Hospitals in the territory, which has been under Israeli blockade for almost 15 years, have been overwhelmed by patients.

'Day of anger'

Palestinians across the West Bank and in east Jerusalem mobilised Tuesday for protests and a general strike that shuttered non-essential businesses, in support of those under bombardment in Gaza.

Palestinian president Mahmud Abbas's Fatah movement had called for a "day of rage", a call echoed in Palestinian and ethnically mixed towns inside Israel.

"We are here to raise our voice and stand with the people in Gaza who are being bombed," Ramallah protester Aya Dabour told AFP.

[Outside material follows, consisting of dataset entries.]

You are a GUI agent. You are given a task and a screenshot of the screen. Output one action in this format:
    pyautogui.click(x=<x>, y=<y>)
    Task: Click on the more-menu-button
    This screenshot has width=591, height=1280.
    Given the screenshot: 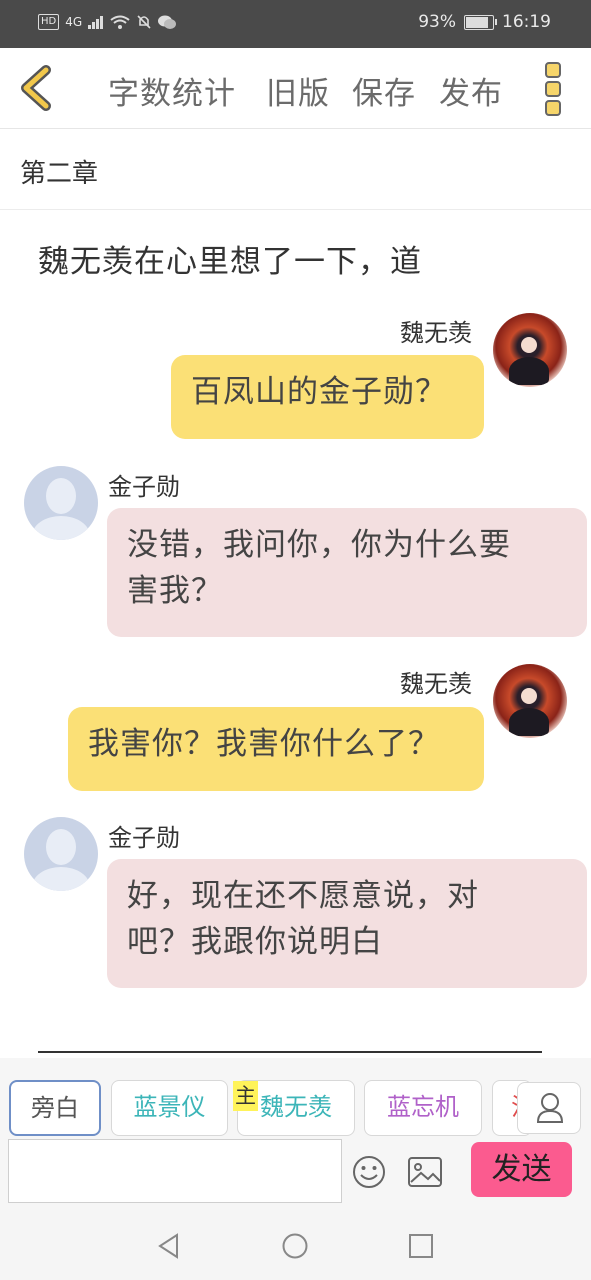 What is the action you would take?
    pyautogui.click(x=553, y=89)
    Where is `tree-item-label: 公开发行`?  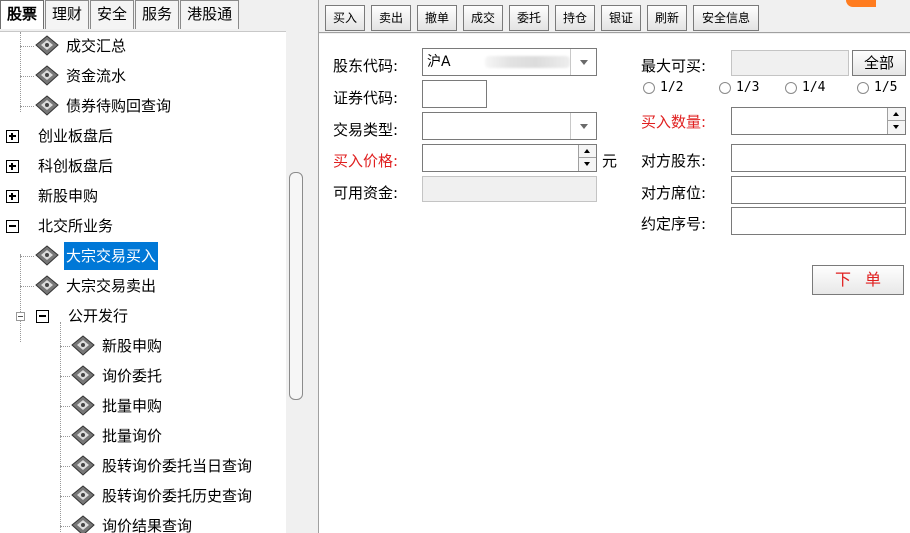 tree-item-label: 公开发行 is located at coordinates (98, 316). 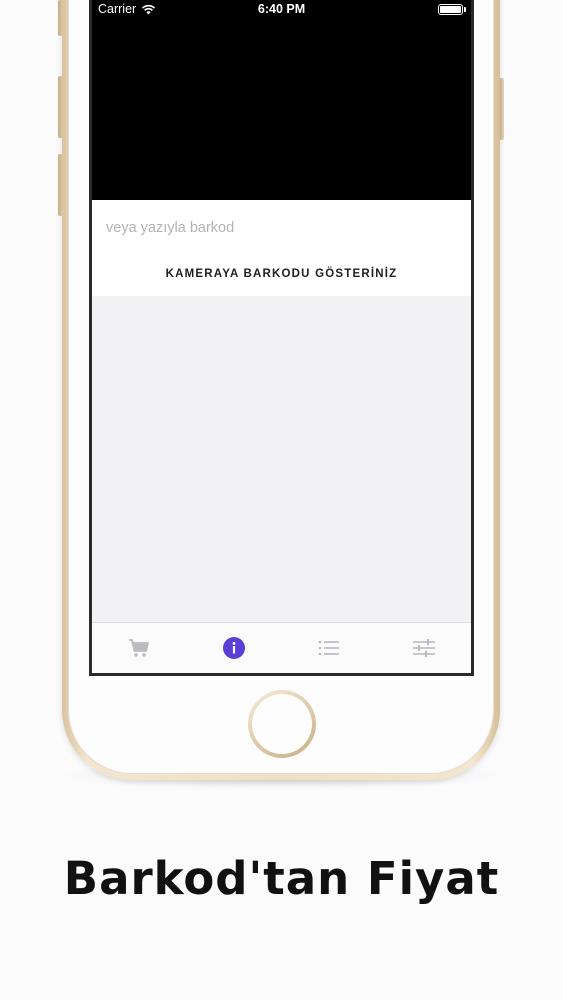 I want to click on tab-info, so click(x=234, y=648).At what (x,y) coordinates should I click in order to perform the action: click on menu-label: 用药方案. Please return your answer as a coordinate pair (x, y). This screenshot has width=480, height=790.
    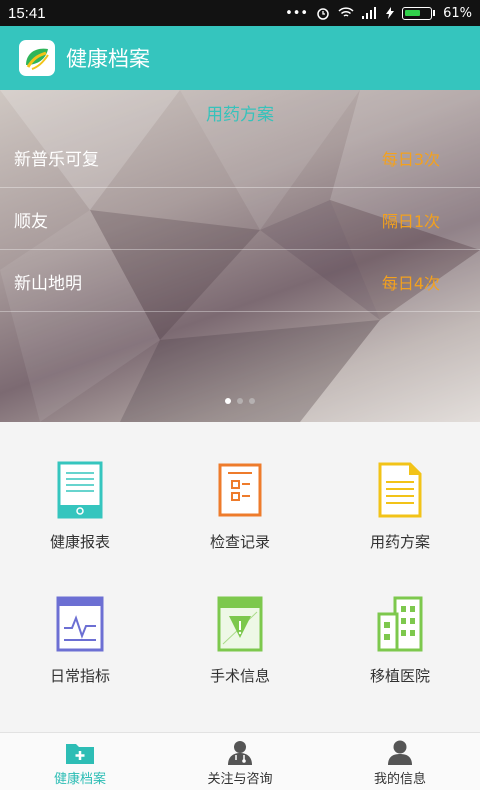
    Looking at the image, I should click on (400, 542). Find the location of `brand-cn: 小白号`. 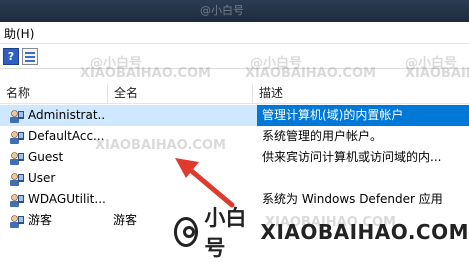

brand-cn: 小白号 is located at coordinates (226, 233).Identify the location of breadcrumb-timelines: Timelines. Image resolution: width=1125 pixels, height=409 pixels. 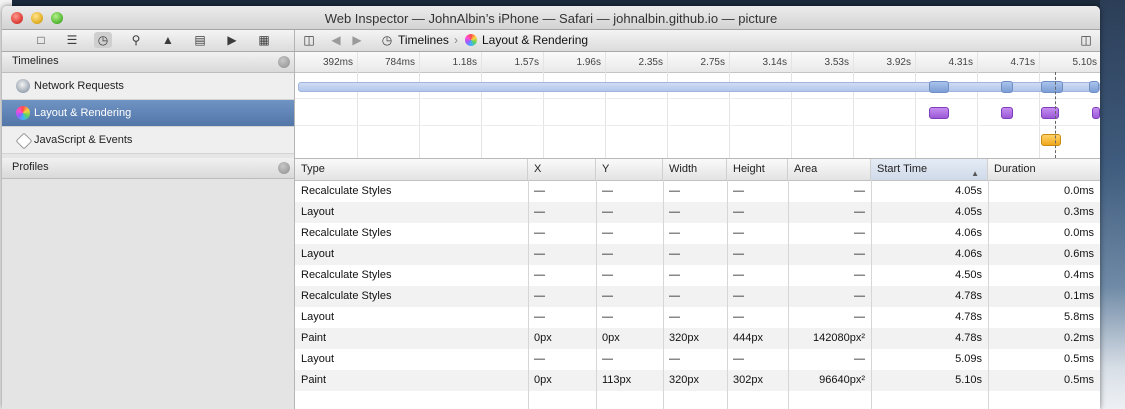
(424, 40).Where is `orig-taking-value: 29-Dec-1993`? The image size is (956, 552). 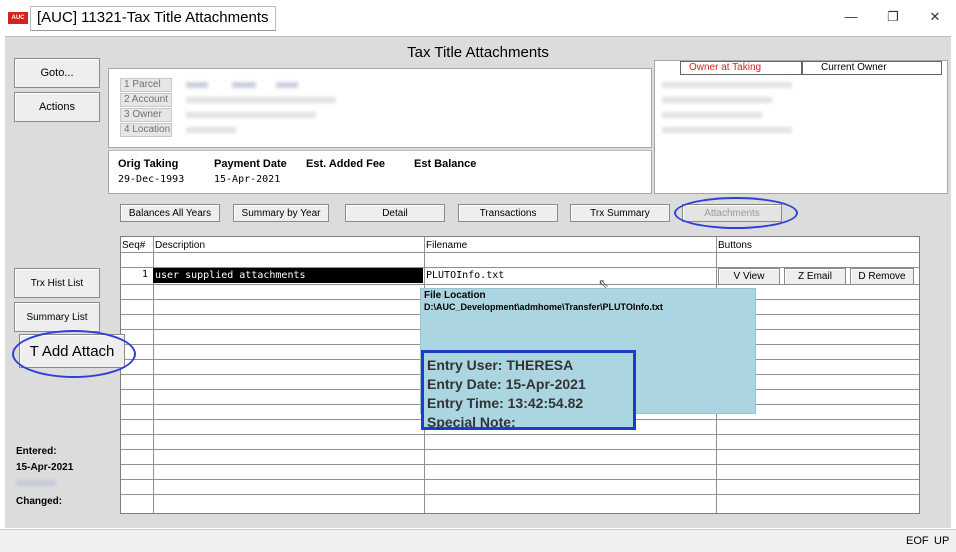 orig-taking-value: 29-Dec-1993 is located at coordinates (152, 180).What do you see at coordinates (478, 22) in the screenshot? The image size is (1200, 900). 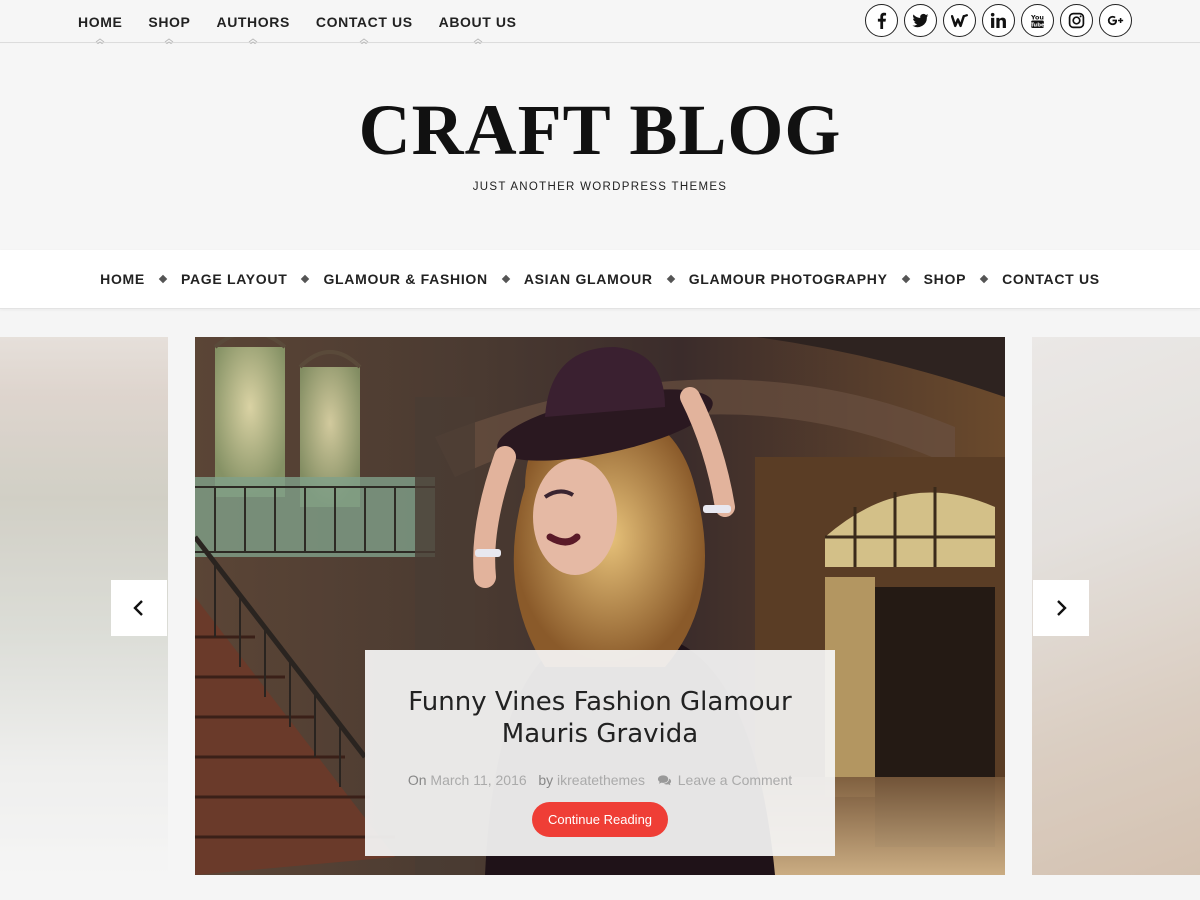 I see `top-nav-label: ABOUT US` at bounding box center [478, 22].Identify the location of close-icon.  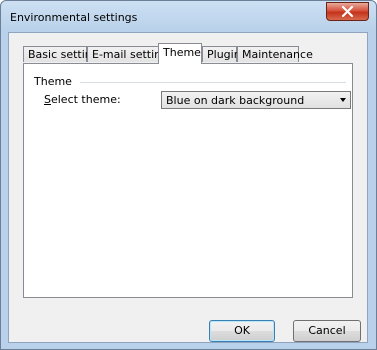
(348, 12).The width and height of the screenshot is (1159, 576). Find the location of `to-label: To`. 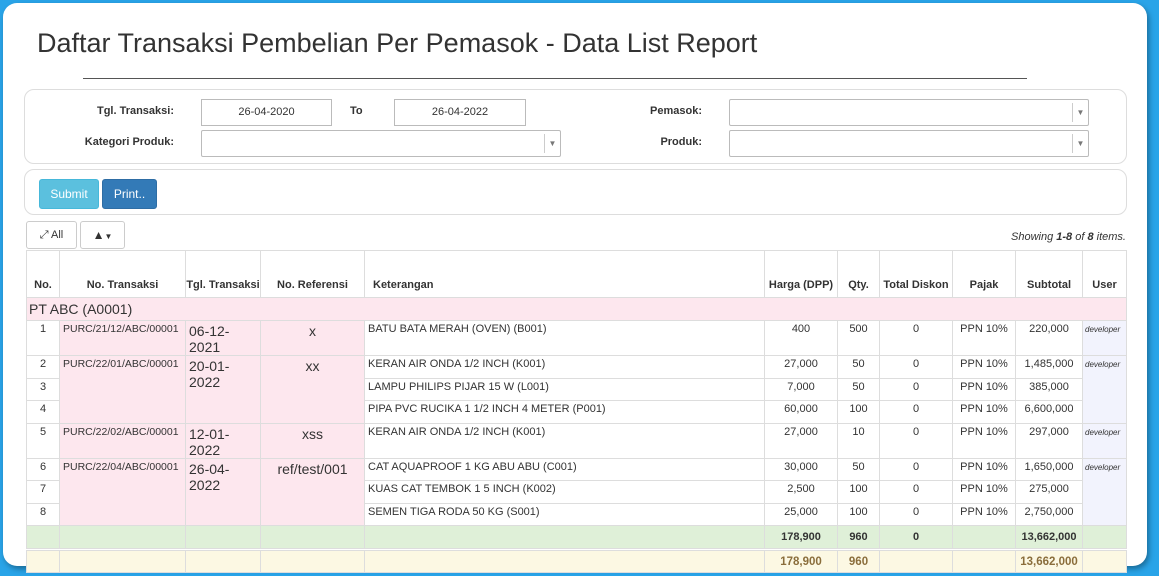

to-label: To is located at coordinates (356, 111).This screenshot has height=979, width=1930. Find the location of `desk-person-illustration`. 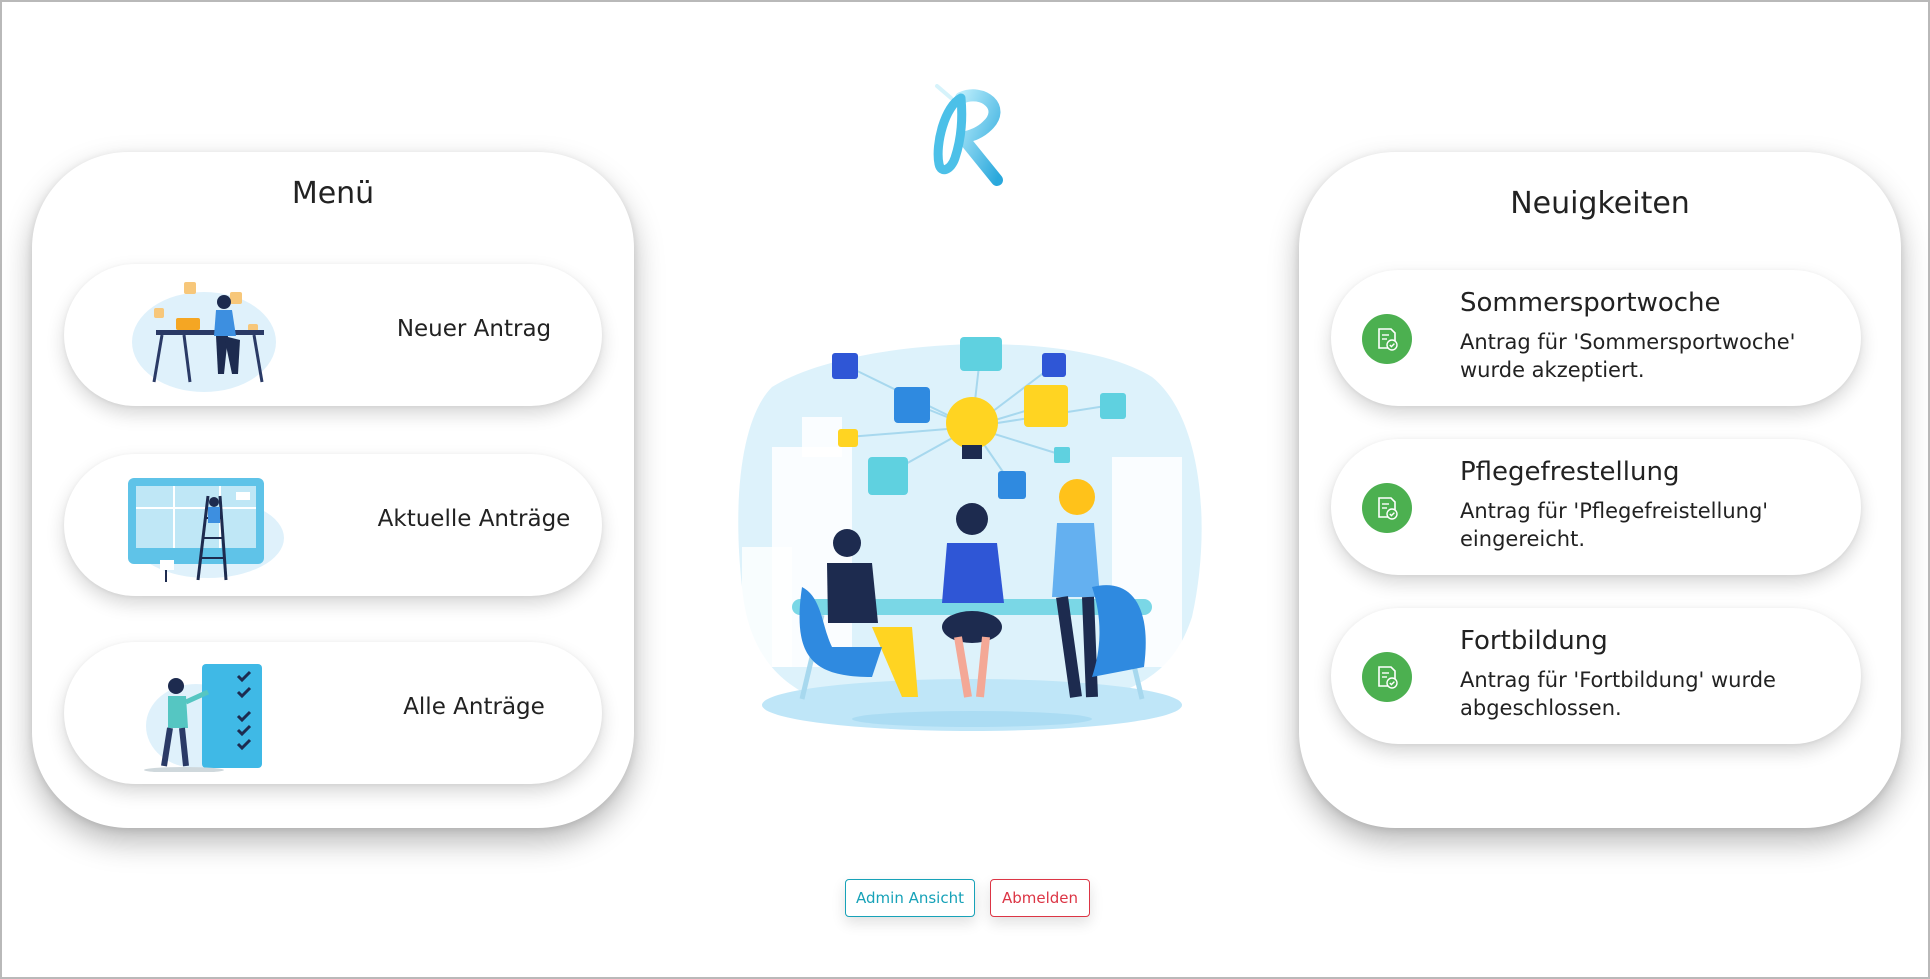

An AFP reporter heard bursts of gunfire as thousands of Palestinian protesters faced Israeli troops north of Ramallah. 

Tensions again flared in east Jerusalem's flashpoint Sheikh Jarrah neighbourhood, where Palestinian protesters faced off against police, ahead of a planned demonstration at the Damascus Gate entrance to the Old City.

Israel's army said it had "neutralised" an assailant allegedly attempting to attack soldiers in the West Bank city of Hebron on Tuesday. The Palestinian health ministry confirmed the man's death.

The conflict was sparked after after Israeli forces stormed the Al-Aqsa mosque compound, firing tear gas and rubber-coated bullets at thousands of worshippers in the last days of the Muslim holy month of Ramadan.

This followed a brutal crackdown against protests over planned expulsions of Palestinians in the Sheikh Jarrah neighbourhood of east Jerusalem.

Inter-communal violence has also erupted between Jews and Palestinian-Israelis, while in the occupied West Bank, Palestinian authorities say Israeli forces have killed 21 Palestinians since May 10.